Archived-At: <http://mailarchive.ietf.org/arch/msg/ietf/DrsfpUvEpfZivSVvPKZtWJLy3ak>
Cc: "tsvwg@ietf.org" <tsvwg@ietf.org>, IETF Discussion Mailing List <ietf@ietf.org>
X-BeenThere: ietf@ietf.org
X-Mailman-Version: 2.1.15
Precedence: list
List-Id: IETF-Discussion <ietf.ietf.org>
List-Unsubscribe: <https://www.ietf.org/mailman/options/ietf>, <mailto:ietf-request@ietf.org?subject=unsubscribe>
List-Archive: <http://www.ietf.org/mail-archive/web/ietf/>
List-Post: <mailto:ietf@ietf.org>
List-Help: <mailto:ietf-request@ietf.org?subject=help>
List-Subscribe: <https://www.ietf.org/mailman/listinfo/ietf>, <mailto:ietf-request@ietf.org?subject=subscribe>
X-List-Received-Date: Thu, 05 Feb 2015 16:30:47 -0000

On Thu, Feb 5, 2015 at 9:30 AM, Phillip Hallam-Baker <phill@hallambaker.com>
wrote:

>
>
> On Wed, Feb 4, 2015 at 6:54 PM, Brian E Carpenter <
> brian.e.carpenter@gmail.com> wrote:
>
>> On 05/02/2015 08:49, Eggert, Lars wrote:
>> > Hi,
>> >
>> > CC'ing tsvwg, which would be a better venue for this discussion.
>> >
>> > On 2015-2-4, at 20:22, Phillip Hallam-Baker <phill@hallambaker.com>
>> wrote:
>> >>
>> >> Today most Web browsers attempt to optimize download of images etc. by
>> opening multiple TCP/IP streams at the same time.
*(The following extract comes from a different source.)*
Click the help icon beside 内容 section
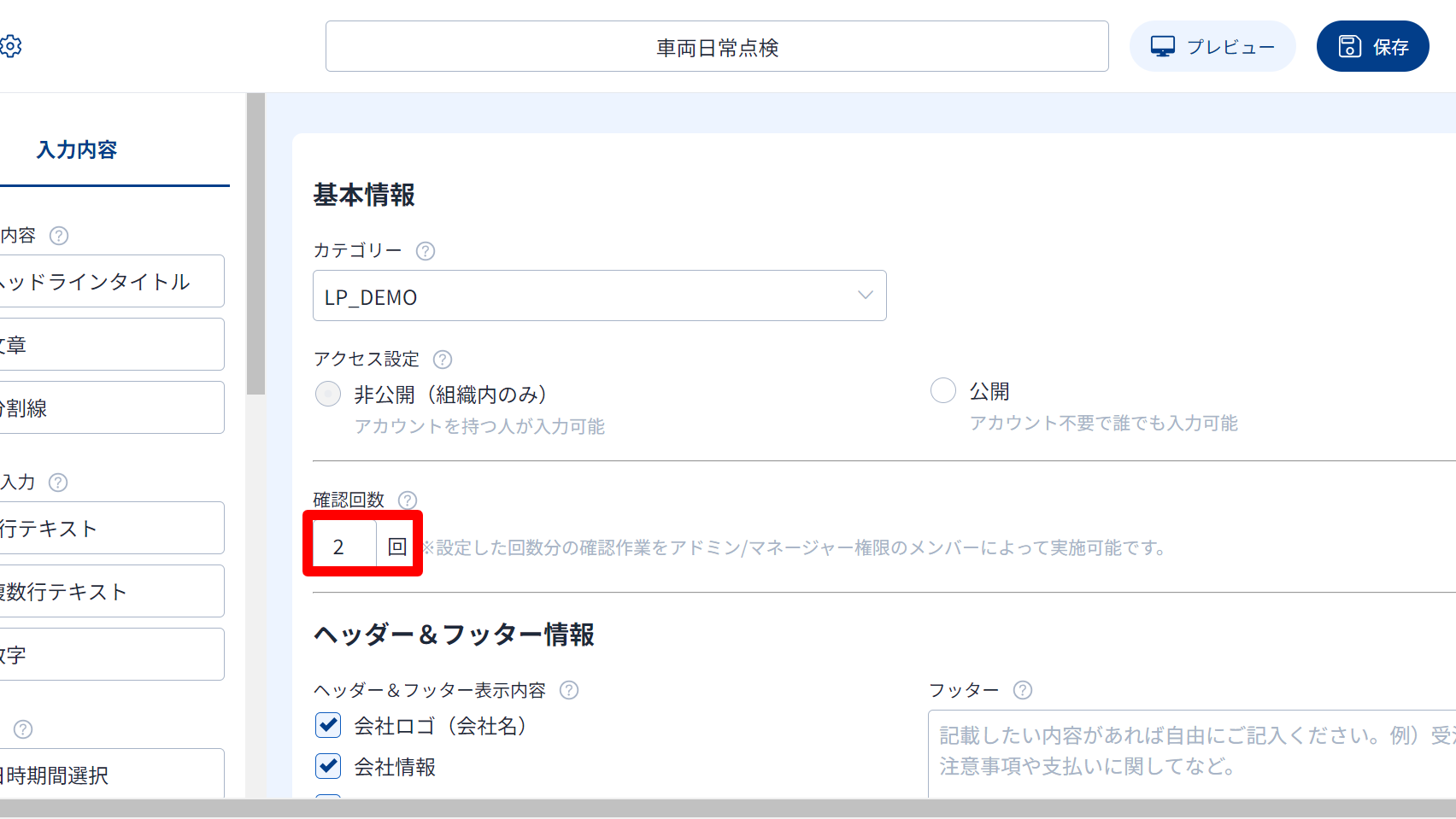This screenshot has width=1456, height=819. (59, 236)
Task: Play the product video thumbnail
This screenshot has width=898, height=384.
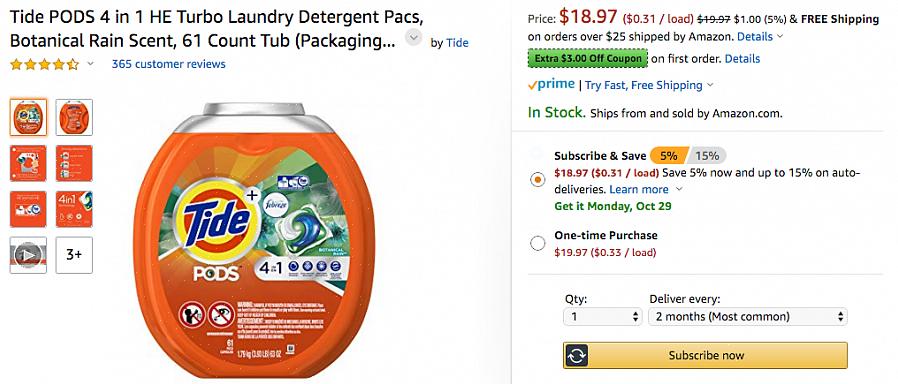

This is actually done for
>> two reasons, first to reduce load times and second to allow the browser to
>> optimize page layout by getting image sizes etc up front.
>> >>
>> >> This approach first appeared round about 1994. I am not sure whether
>> anyone actually did a study to see if multiple TCP/IP streams are faster
>> than one but the approach has certainly stuck.
>> >
>> > There have been many studies; for example,
>> http://www.aqualab.cs.northwestern.edu/publications/106-modeling-and-taming-parallel-tcp-on-the-wide-area-network
>>
>> GridFTP only exists because of lots of experience that several parallel
>> FTP
>> streams achieve better throughput than a single stream, especially on
>> paths
>> with a high bandwidth-delay product. I'm guessing that since buffer bloat
>> creates an artificially high BDP, that could apply pretty much anywhere.
>>
>> SCTP is not the only one-acronym answer: try MPTCP. The interesting thing
>> there
>> is that because there is explicit coupling between the streams, the
>> throughput
>> increases sub-linearly with the number of streams.
>
>
> Buffer bloat is a great example of the consequences of the co-operative
> nature
> of the Internet for one of the audiences I am writing for (Folk trying to
> make/understand Title II regulations).
>
> The Internet is actually a demonstration that the commons are not such a
> tragedy
> after all.
>
>
>  If we look at the problem of buffer bloat there are several possible
> solutions
> and the problem is picking one:
>
> * Persuade manufacturers to reduce buffer sizes so the old congestion
> algorithms work.
>
> * Change the congestion algorithm.
>
> * Break with the pure end to end principle and have the middleboxen with
> the
> huge buffers do some reporting back when they start to fill.
>
>
> The first is difficult unless you get control of the benchmarking suites
> that are
> going to be used to measure performance. Which would probably mean getting
> the likes of nVidia or Steam or some of the gaming companies on board.
>

​The missing metric is "latency under load".  Right now, we only measure
bps.
​


>
> The second is certainly possible. There is no reason that we all have to
> use the
> same congestion algorithm. In fact a mixture might be beneficial. Instead
> of looking
> for packets being dropped, the sender could look at the latency and the
> difference
> between the rate packets are being sent and the rate at which
> acknowledgements
> are being received.
>

​Doesn't matter.  TCP congestion control has effectively been defeated by
web browsers/servers.  Most of the data is transmitted in the IW's of n
connections, where n is large.  The incentives are such that applications
can/will abuse the network and not be "cooperative". I expect there will
continue to be such applications, even if we "fix" the web to be better
behaved; incentives are not aligned properly for cooperation.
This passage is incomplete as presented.